Partout dans le Golfe persique, les pétromonarchies donnent un tour de vis à leurs dispositifs anti-coronavirus et s’isolent du monde progressivement. "Le Qatar est bien préparé pour affronter cette épreuve, explique ainsi mardi 24 mars un expatrié français à Doha, parce qu’il subit le choc de l’embargo de ses voisins depuis le 5 juin 2017. Le pays avait un coup d’avance.
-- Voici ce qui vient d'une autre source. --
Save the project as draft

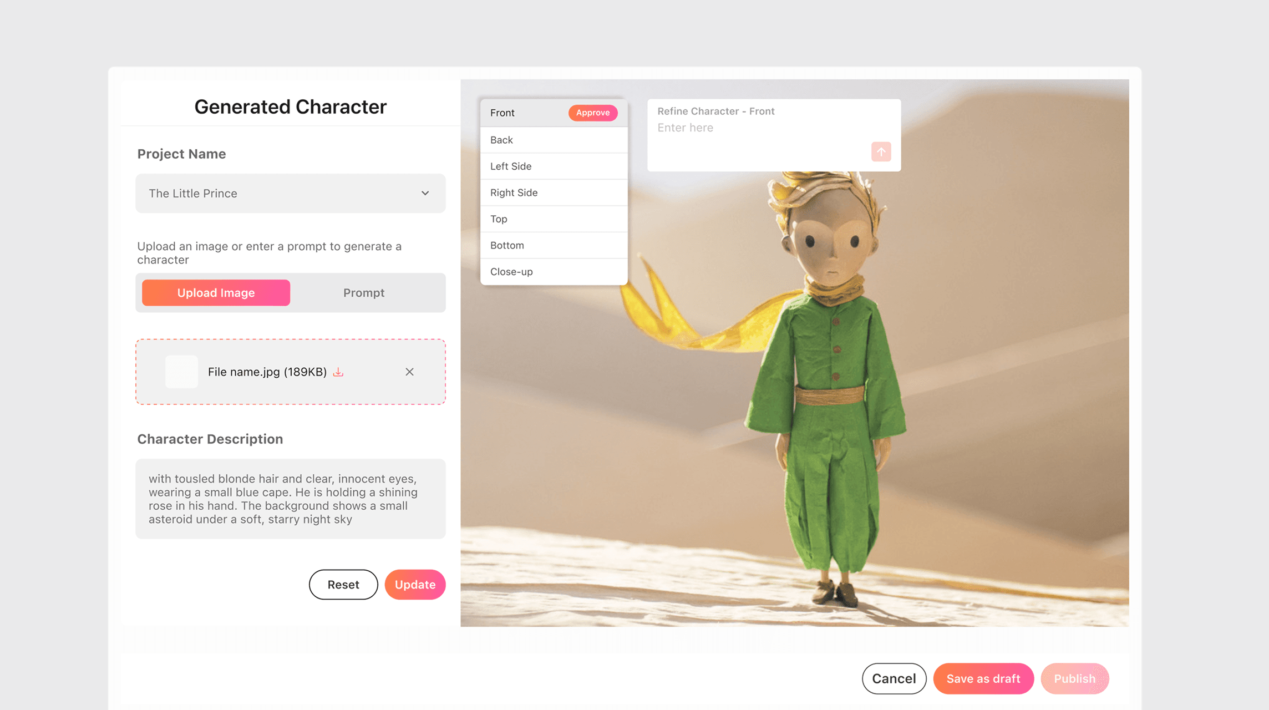tap(983, 678)
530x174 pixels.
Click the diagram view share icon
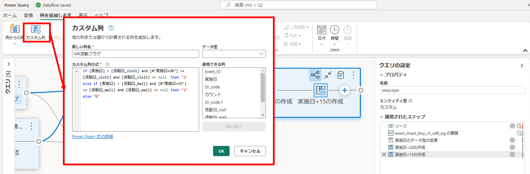click(315, 75)
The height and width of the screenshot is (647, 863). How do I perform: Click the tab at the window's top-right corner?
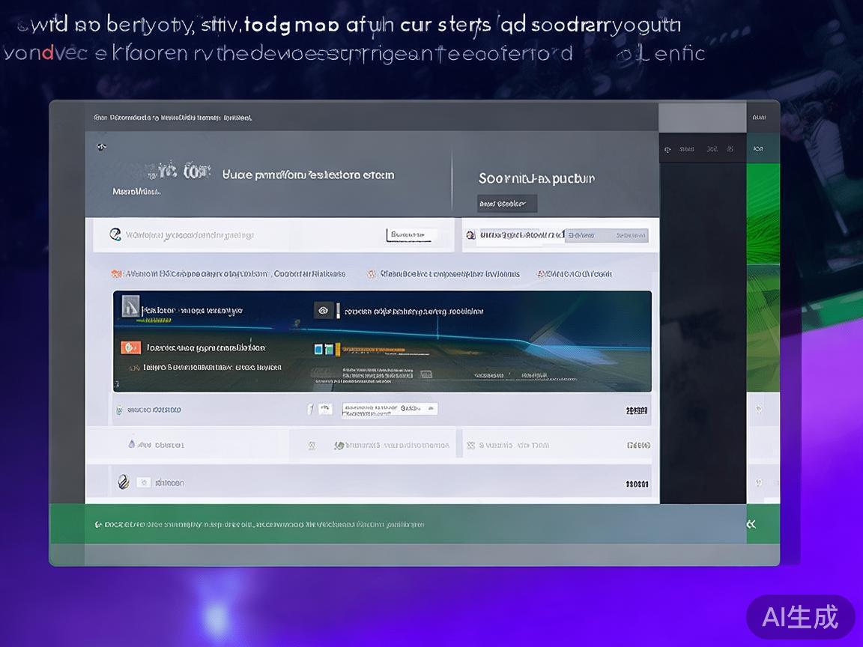pyautogui.click(x=758, y=118)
Il n’y a pas eu de panique chez les gens."

>> Suivez les dernières infos sur le coronavirus dans notre direct

Dans les rues de Doha, les transports publics - métro et bus - ne fonctionnent plus. Les rares piétons qui déambulent encore sur la corniche sont fermement priés par la police de rentrer chez eux. Tout est fermé : restaurants, cinémas, écoles, universités, clubs sportifs, piscines, etc. Seuls les supermarchés, les commerces alimentaires et les pharmacies restent ouverts. Rien ne manque dans les rayons, bien approvisionnés. C’est encore une leçon tirée de l’embargo de 2017.

À Doha, les chantiers de la Coupe du monde de football à l’arrêt

"Les chantiers sont suspendus, y compris ceux de la Coupe du Monde 2022", rapporte un ingénieur libanais qui travaille dans le BTP.

Dans la zone industrielle, tous les ouvriers asiatiques (...)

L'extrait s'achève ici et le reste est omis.